[Stored items]
╭──

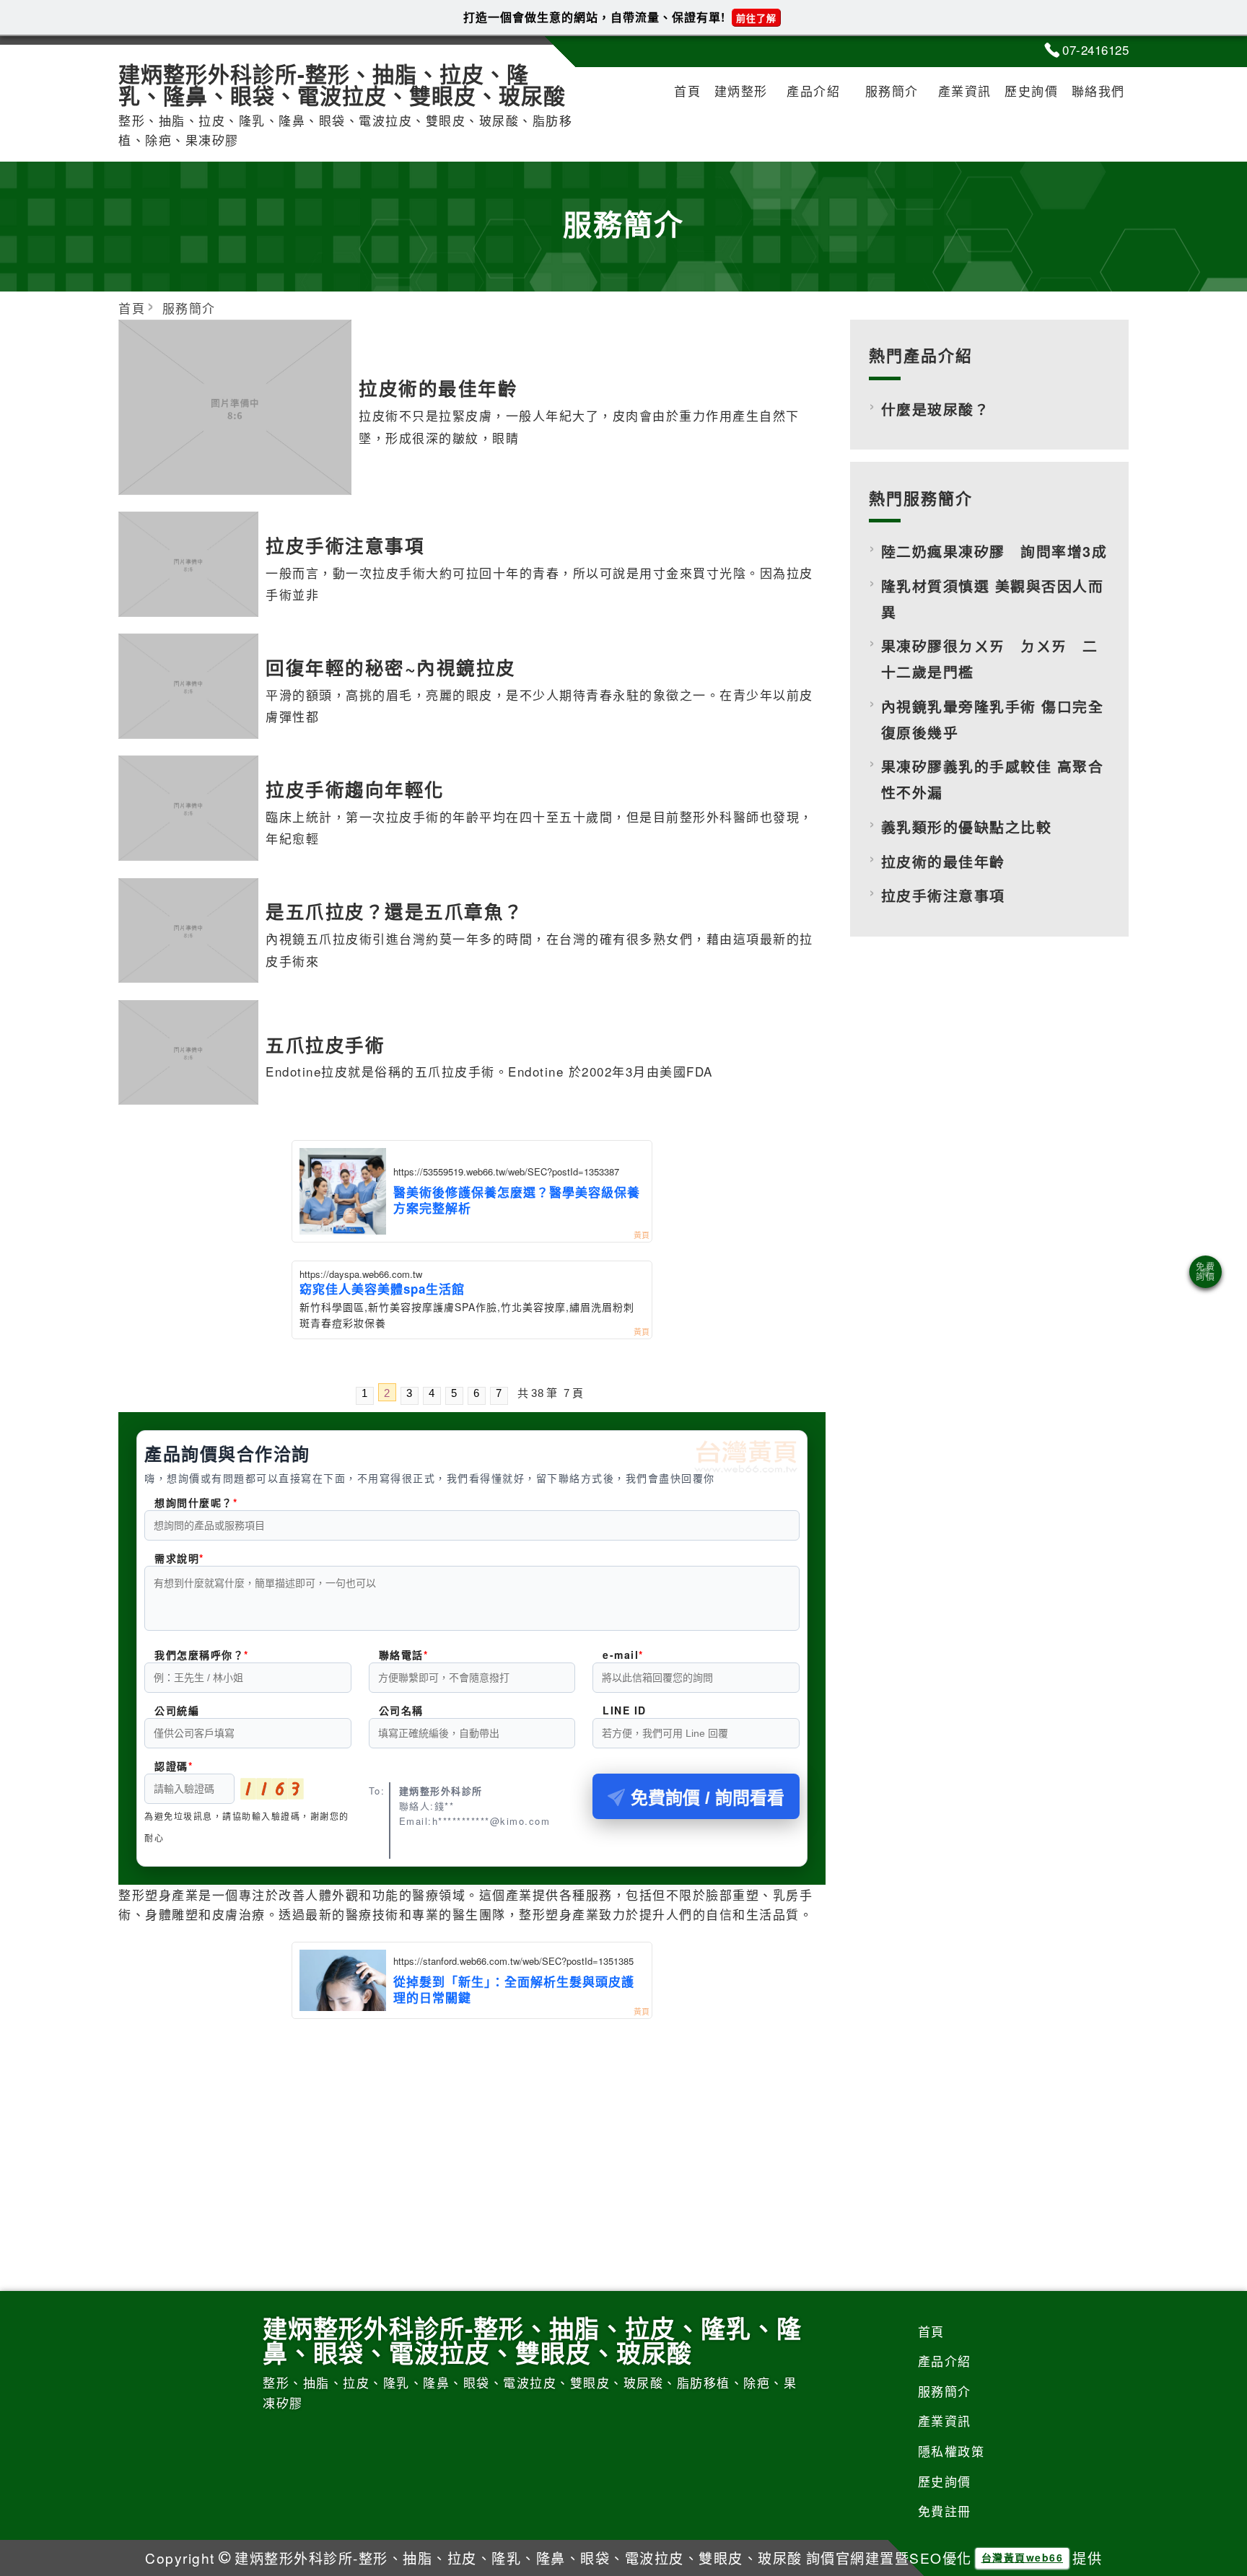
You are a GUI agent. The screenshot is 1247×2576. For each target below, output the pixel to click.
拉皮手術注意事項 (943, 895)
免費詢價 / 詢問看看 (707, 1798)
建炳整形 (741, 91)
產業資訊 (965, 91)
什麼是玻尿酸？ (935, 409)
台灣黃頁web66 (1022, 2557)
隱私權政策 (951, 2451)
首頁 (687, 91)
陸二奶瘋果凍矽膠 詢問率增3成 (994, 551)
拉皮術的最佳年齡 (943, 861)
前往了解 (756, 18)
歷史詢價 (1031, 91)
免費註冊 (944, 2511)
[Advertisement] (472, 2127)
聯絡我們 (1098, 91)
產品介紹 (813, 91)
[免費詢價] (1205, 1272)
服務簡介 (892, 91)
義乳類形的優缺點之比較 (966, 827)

╰──
╭──

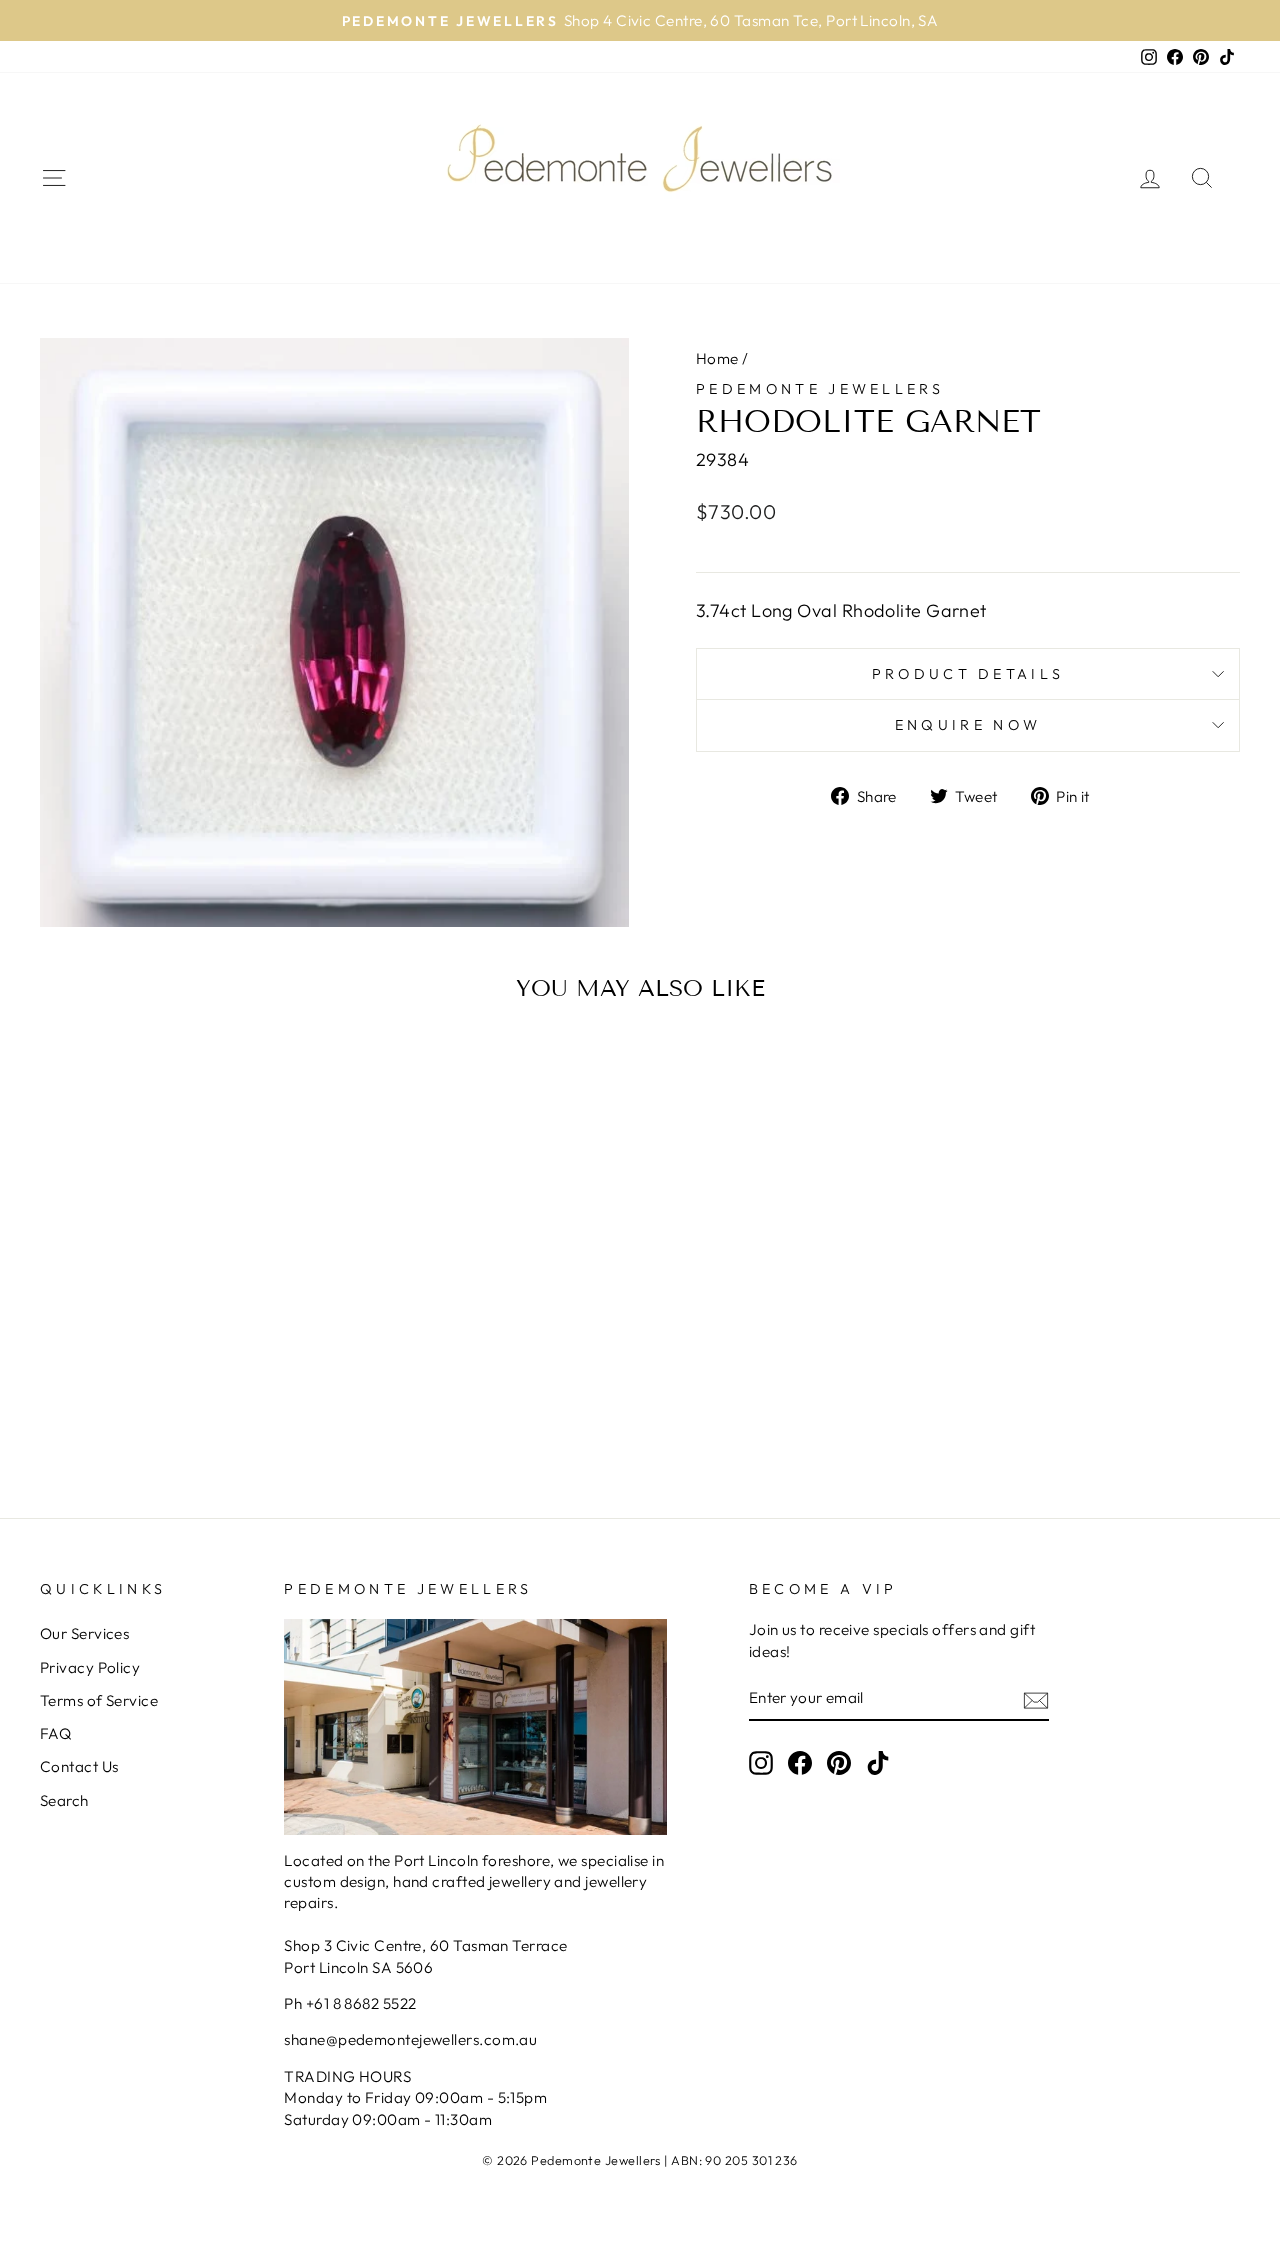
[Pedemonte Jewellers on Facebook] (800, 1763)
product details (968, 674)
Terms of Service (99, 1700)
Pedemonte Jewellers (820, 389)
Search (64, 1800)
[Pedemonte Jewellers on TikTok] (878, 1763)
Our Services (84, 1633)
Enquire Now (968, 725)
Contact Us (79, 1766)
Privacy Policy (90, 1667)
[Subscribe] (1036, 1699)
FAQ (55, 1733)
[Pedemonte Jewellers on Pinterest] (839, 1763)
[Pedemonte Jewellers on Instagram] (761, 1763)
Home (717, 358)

╰──

_Action item_. The entries above hold the needed span. Transcribe exactly the lines from the one with "拉皮術的最佳年齡 (943, 861)" to the one with "義乳類形的優缺點之比較 (966, 827)", both included.

_Completed exercise_.
拉皮術的最佳年齡 (943, 861)
前往了解 (756, 18)
歷史詢價 (1031, 91)
免費註冊 (944, 2511)
[Advertisement] (472, 2127)
聯絡我們 (1098, 91)
產品介紹 (813, 91)
[免費詢價] (1205, 1272)
服務簡介 (892, 91)
義乳類形的優缺點之比較 (966, 827)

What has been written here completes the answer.